**Description of the task**
Update the items below by changing every "Viewport" to "Window" and leaving all other text as it is.

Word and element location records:
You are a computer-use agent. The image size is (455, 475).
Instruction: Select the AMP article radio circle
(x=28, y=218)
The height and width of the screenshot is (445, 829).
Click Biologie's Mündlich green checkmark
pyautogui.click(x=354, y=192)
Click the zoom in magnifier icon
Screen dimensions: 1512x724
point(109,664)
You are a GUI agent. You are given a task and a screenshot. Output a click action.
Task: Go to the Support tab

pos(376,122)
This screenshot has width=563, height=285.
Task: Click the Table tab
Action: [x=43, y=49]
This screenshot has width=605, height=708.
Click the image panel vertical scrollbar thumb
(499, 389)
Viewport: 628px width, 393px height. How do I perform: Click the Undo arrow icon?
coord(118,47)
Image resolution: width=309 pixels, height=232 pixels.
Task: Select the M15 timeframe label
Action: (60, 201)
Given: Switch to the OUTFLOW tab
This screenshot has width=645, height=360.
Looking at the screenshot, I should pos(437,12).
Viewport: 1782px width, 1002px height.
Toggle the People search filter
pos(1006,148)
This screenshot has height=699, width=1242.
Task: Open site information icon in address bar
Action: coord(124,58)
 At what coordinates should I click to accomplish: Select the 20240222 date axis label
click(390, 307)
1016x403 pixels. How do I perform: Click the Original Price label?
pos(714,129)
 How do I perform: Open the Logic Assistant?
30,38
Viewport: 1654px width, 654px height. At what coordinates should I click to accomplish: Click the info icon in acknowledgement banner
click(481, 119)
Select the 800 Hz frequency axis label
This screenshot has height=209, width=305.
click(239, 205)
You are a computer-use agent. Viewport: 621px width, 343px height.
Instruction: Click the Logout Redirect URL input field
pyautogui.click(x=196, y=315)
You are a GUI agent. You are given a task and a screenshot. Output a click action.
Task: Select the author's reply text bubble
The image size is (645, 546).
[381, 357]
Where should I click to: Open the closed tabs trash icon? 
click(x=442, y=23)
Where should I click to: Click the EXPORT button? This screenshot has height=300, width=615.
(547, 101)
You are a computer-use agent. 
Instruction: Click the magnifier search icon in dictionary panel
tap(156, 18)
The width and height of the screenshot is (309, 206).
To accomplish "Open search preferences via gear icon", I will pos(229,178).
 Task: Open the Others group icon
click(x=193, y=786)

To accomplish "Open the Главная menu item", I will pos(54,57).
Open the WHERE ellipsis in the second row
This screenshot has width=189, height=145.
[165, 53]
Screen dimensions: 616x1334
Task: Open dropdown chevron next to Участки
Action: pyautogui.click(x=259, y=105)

**Answer to this problem**
You are a computer-use agent. The image size is (455, 475).
Instruction: Select the AMP article radio circle
(x=28, y=218)
The height and width of the screenshot is (445, 829).
Click Biologie's Mündlich green checkmark
pyautogui.click(x=354, y=192)
Click the zoom in magnifier icon
Screen dimensions: 1512x724
point(109,664)
You are a GUI agent. You are given a task and a screenshot. Output a click action.
Task: Go to the Support tab

pos(376,122)
This screenshot has width=563, height=285.
Task: Click the Table tab
Action: [x=43, y=49]
This screenshot has width=605, height=708.
Click the image panel vertical scrollbar thumb
(499, 389)
Window: 628px width, 393px height. How do I perform: Click the Undo arrow icon?
coord(118,47)
Image resolution: width=309 pixels, height=232 pixels.
Task: Select the M15 timeframe label
Action: (60, 201)
Given: Switch to the OUTFLOW tab
This screenshot has width=645, height=360.
Looking at the screenshot, I should pos(437,12).
Window: 1782px width, 1002px height.
Toggle the People search filter
pos(1006,148)
This screenshot has height=699, width=1242.
Task: Open site information icon in address bar
Action: coord(124,58)
 At what coordinates should I click to accomplish: Select the 20240222 date axis label
click(390, 307)
1016x403 pixels. How do I perform: Click the Original Price label?
pos(714,129)
 How do I perform: Open the Logic Assistant?
30,38
Window: 1654px width, 654px height. At what coordinates should I click to accomplish: Click the info icon in acknowledgement banner
click(481, 119)
Select the 800 Hz frequency axis label
This screenshot has height=209, width=305.
click(239, 205)
You are a computer-use agent. Window: 621px width, 343px height.
Instruction: Click the Logout Redirect URL input field
pyautogui.click(x=196, y=315)
You are a GUI agent. You are given a task and a screenshot. Output a click action.
Task: Select the author's reply text bubble
The image size is (645, 546).
[381, 357]
Where should I click to: Open the closed tabs trash icon? 
click(x=442, y=23)
Where should I click to: Click the EXPORT button? This screenshot has height=300, width=615.
(547, 101)
You are a computer-use agent. 
Instruction: Click the magnifier search icon in dictionary panel
tap(156, 18)
The width and height of the screenshot is (309, 206).
To accomplish "Open search preferences via gear icon", I will pos(229,178).
 Task: Open the Others group icon
click(x=193, y=786)

To accomplish "Open the Главная menu item", I will pos(54,57).
Open the WHERE ellipsis in the second row
This screenshot has width=189, height=145.
[165, 53]
Screen dimensions: 616x1334
Task: Open dropdown chevron next to Участки
Action: pyautogui.click(x=259, y=105)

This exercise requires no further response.